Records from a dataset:
----

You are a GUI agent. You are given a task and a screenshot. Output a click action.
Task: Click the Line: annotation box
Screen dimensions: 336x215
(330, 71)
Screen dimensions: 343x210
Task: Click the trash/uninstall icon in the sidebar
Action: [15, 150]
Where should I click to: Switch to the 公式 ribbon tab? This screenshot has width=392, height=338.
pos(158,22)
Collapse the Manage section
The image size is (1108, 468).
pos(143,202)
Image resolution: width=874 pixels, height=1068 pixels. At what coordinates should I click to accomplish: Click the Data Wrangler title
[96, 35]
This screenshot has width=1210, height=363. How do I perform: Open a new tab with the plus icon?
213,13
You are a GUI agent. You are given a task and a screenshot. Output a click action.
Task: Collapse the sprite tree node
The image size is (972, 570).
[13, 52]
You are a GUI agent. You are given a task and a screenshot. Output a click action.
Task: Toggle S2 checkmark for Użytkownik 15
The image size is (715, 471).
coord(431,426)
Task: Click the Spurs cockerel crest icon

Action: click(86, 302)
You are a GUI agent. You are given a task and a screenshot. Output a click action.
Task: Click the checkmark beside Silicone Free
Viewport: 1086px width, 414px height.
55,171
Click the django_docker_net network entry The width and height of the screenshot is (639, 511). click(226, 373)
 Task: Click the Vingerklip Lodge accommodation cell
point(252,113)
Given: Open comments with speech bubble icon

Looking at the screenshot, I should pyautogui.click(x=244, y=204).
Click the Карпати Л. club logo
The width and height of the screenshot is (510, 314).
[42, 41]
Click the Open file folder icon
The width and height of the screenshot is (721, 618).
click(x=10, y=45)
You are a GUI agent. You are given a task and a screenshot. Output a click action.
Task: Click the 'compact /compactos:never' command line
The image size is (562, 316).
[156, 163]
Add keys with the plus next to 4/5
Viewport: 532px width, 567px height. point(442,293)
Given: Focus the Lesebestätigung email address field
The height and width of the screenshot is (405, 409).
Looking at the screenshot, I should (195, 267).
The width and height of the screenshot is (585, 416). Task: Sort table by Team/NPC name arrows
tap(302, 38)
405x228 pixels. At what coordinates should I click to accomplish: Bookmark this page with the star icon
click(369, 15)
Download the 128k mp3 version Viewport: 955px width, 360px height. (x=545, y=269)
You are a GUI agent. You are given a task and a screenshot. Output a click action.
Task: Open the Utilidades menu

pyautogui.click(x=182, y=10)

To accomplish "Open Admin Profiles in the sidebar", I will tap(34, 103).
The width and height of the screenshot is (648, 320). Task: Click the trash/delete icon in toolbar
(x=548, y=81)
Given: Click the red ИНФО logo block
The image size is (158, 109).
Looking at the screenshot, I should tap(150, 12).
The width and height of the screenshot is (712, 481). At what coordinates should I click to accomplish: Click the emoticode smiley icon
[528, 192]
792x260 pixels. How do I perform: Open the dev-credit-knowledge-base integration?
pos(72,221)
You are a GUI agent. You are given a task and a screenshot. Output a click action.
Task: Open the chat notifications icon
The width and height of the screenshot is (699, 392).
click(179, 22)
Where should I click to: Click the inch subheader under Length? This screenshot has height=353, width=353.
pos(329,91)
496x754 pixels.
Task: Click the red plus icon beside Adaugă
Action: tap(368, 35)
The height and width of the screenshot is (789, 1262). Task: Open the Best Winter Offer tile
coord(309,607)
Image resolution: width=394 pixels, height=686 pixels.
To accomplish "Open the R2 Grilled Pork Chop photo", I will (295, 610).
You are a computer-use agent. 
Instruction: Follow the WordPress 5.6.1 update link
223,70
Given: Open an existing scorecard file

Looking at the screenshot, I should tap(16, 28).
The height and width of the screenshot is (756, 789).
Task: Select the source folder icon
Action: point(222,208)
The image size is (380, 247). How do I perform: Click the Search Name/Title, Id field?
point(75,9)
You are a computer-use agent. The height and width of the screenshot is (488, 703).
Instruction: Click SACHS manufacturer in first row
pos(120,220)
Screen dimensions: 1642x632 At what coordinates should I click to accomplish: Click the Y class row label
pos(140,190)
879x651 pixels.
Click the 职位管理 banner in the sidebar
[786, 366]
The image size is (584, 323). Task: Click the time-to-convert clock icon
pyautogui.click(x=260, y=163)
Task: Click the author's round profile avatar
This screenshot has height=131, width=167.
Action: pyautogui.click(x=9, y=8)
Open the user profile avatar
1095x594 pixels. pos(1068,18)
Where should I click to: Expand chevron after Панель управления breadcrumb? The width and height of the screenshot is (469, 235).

----

What needs to be done: Take each line above that holds the string "will" and copy it.

Output of the task:
To accomplish "Open Admin Profiles in the sidebar", I will tap(34, 103).
To accomplish "Open the R2 Grilled Pork Chop photo", I will (295, 610).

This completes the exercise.